What are the sources of chemical contamination resulting from urbanisation?
In modern cities, roads cover up to 30% of the land. This provides a huge surface area for runoff of contaminants (e.g., oils, grease, and hydrocarbons) into waterways via stormwater drains that collect water from roads, car parks, and paved surfaces. Asphalt pavement contains binder material that includes petroleum with varying amounts of polycyclic aromatic hydrocarbons (PAHs). Old asphalt material is broken up and reused either as a sub-base or in new asphalt pavement. In the environment, PAHs can bind to suspended particles (i.e., sediment) and accumulate in aquatic organisms. The most common source of PAHs in waterways is from airborne PAHs (burning of wood and other carbon materials). Other sources include municipal waste, urban stormwater runoff, effluent from wood treatment plants, and oil and petrol spills.
Contaminants found in the soil in landfills can also leach into groundwater, and then into a waterway. Other potential water quality issues include releases of toxic substances from wastewater treatment plants and industrial discharges (e.g., ammonia, chlorine, heavy metals, organochlorine pesticides, mercury, and organic contaminants), many of which can bioaccumulate and biomagnify in aquatic species and have acute or long term toxic effects.
Potential impacts of chemical contaminants on water quality and mahinga kai
- Local loss of fish species - fish may be harmed by contaminated water. Discharges and runoff into rivers and streams can be lethal to aquatic life, depending on the strength of the contaminant and size of the waterway.

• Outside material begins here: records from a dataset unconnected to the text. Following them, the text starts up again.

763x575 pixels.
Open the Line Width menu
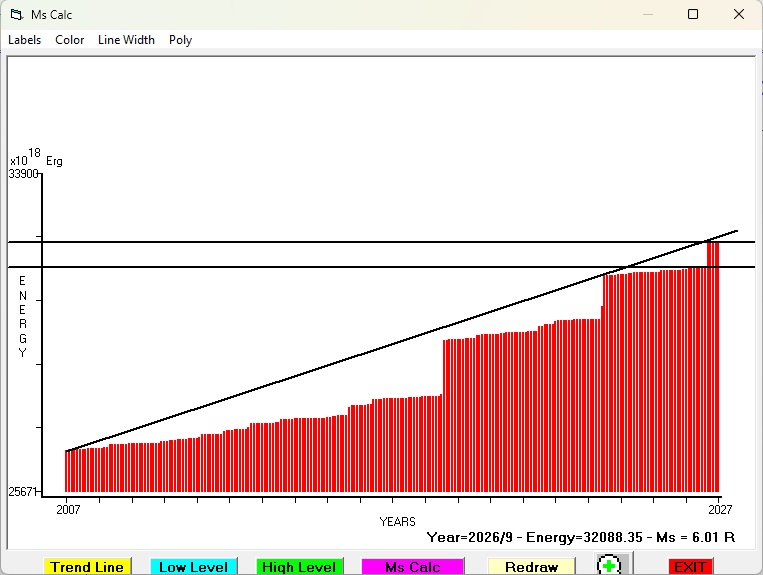pyautogui.click(x=126, y=40)
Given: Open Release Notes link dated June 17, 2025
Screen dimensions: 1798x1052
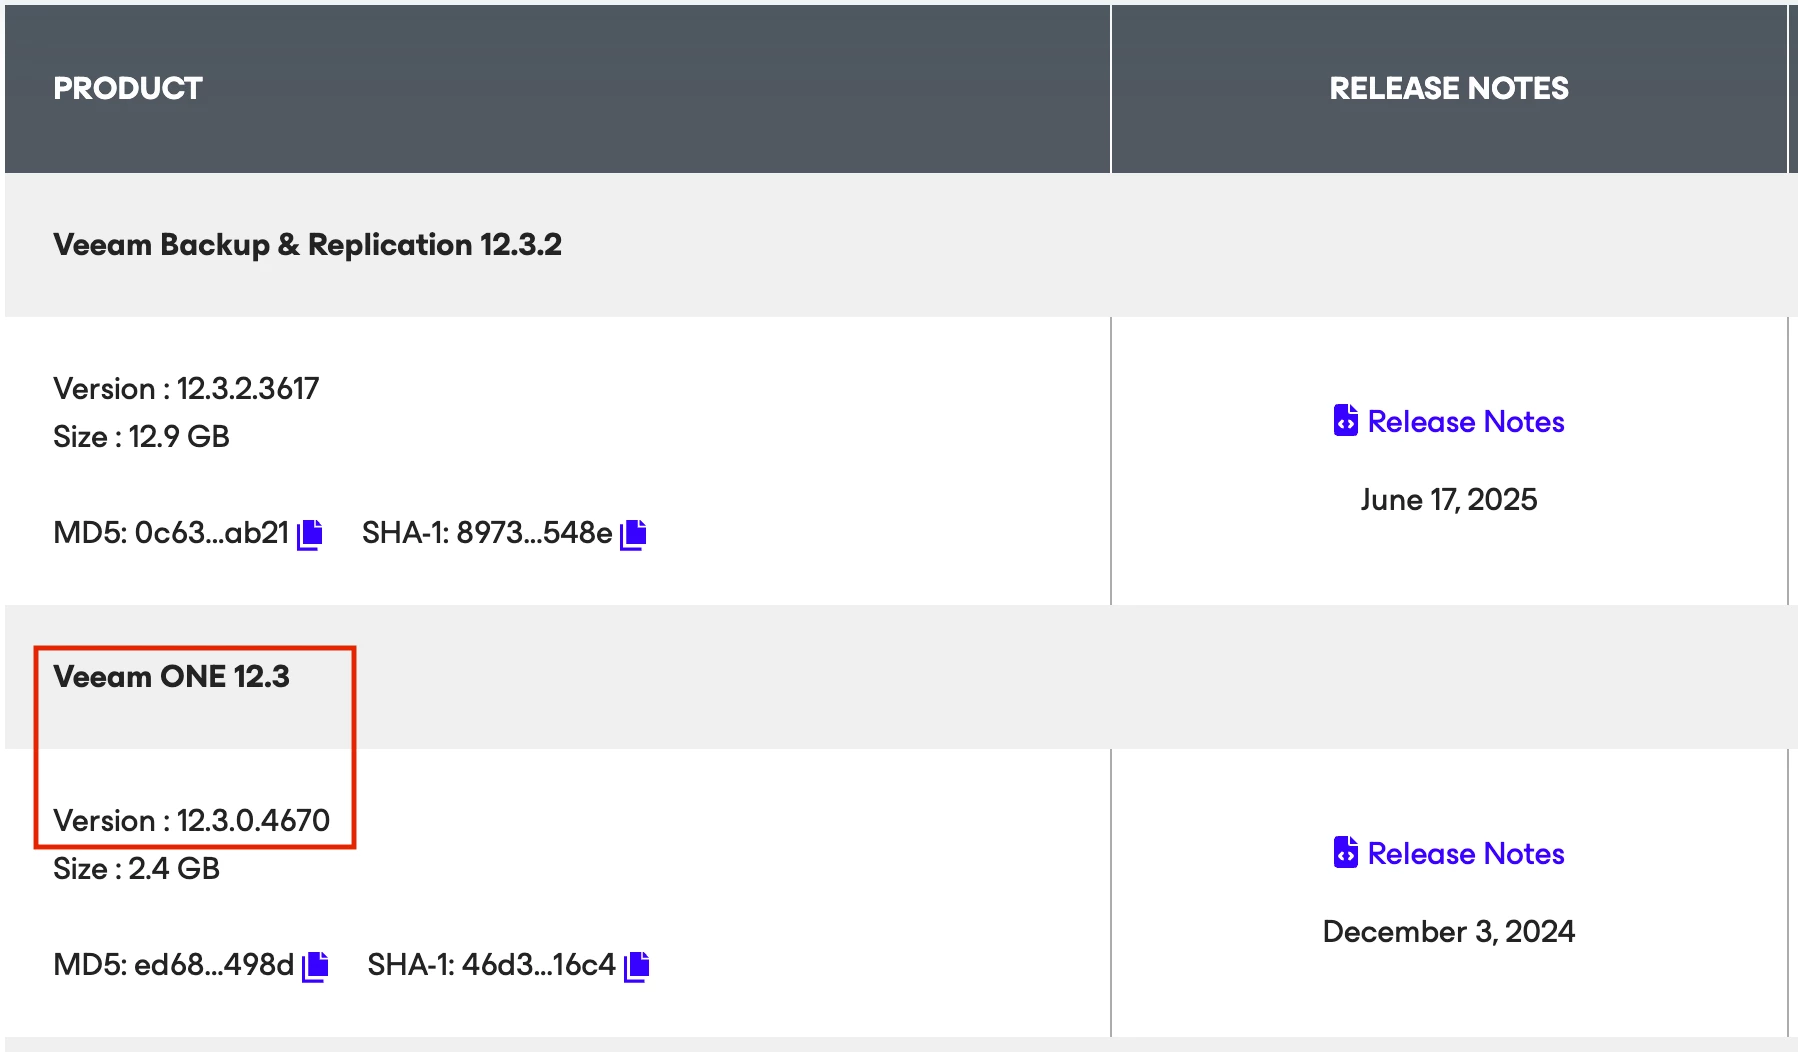Looking at the screenshot, I should [1465, 422].
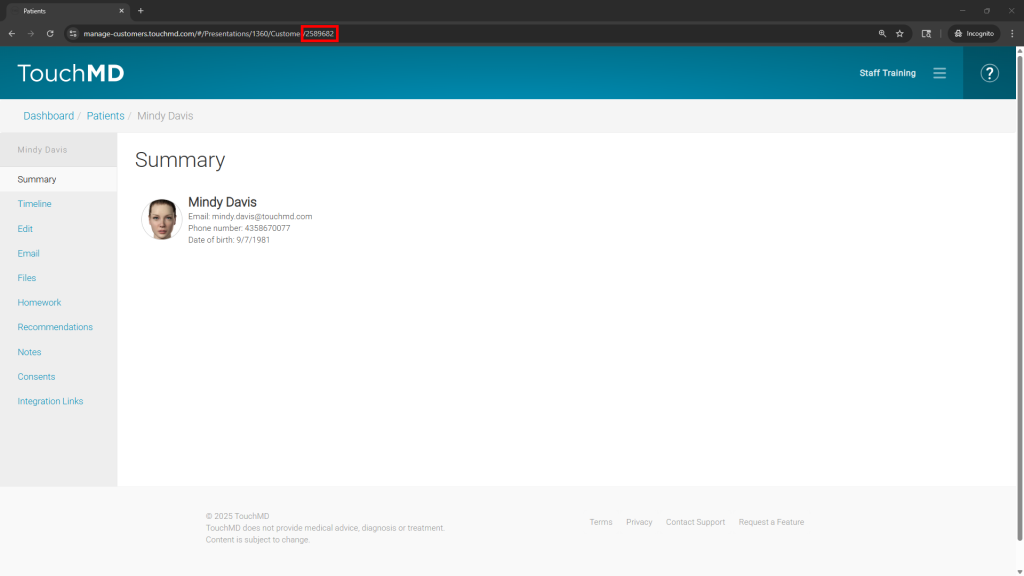This screenshot has width=1024, height=576.
Task: Open Consents in the sidebar
Action: pyautogui.click(x=36, y=377)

- Local loss of invertebrate species - contaminants can be lethal to invertebrates. Invertebrates are also food for fish and persistent discharges that kill invertebrates could cause fish to travel farther in search of food, exposing them to greater risks and stress.
- Decreased dissolved oxygen (DO) levels - waste compounds released into waterways initiate biochemical reactions that use up oxygen as the stream bacteria break down the organic matter (Biogeochemical Oxygen Demand, BOD). Excess nutrients can also lead to algal blooms, and oxygen is used up when the algae die and decompose. Fish ‘breathe’ oxygen through their gills; a decrease in available oxygen (anoxia) in the water column threatens their ability to respire, which may lead to death. Fish that tolerate low levels of dissolved oxygen (such as the introduced species gambusia) may replace native populations that are less tolerant.
- Increased turbidity and decreased water clarity - water may become cloudy or discoloured with chemical contamination, reducing the ability of fish to see prey and detect predators.
- Damage to species - repeated exposure to sub-lethal doses of some contaminants can cause physiological and behavioural changes in fish that have long term effects on the population, such as reduced reproductive success, abandonment of nests and broods, a decreased immunity to disease, tumours and lesions, impairment of the central nervous system, and increased failure to avoid predators.
- Some contaminants (such as mercury) may bioaccumulate in animal tissues and be carried to human consumers of the fish.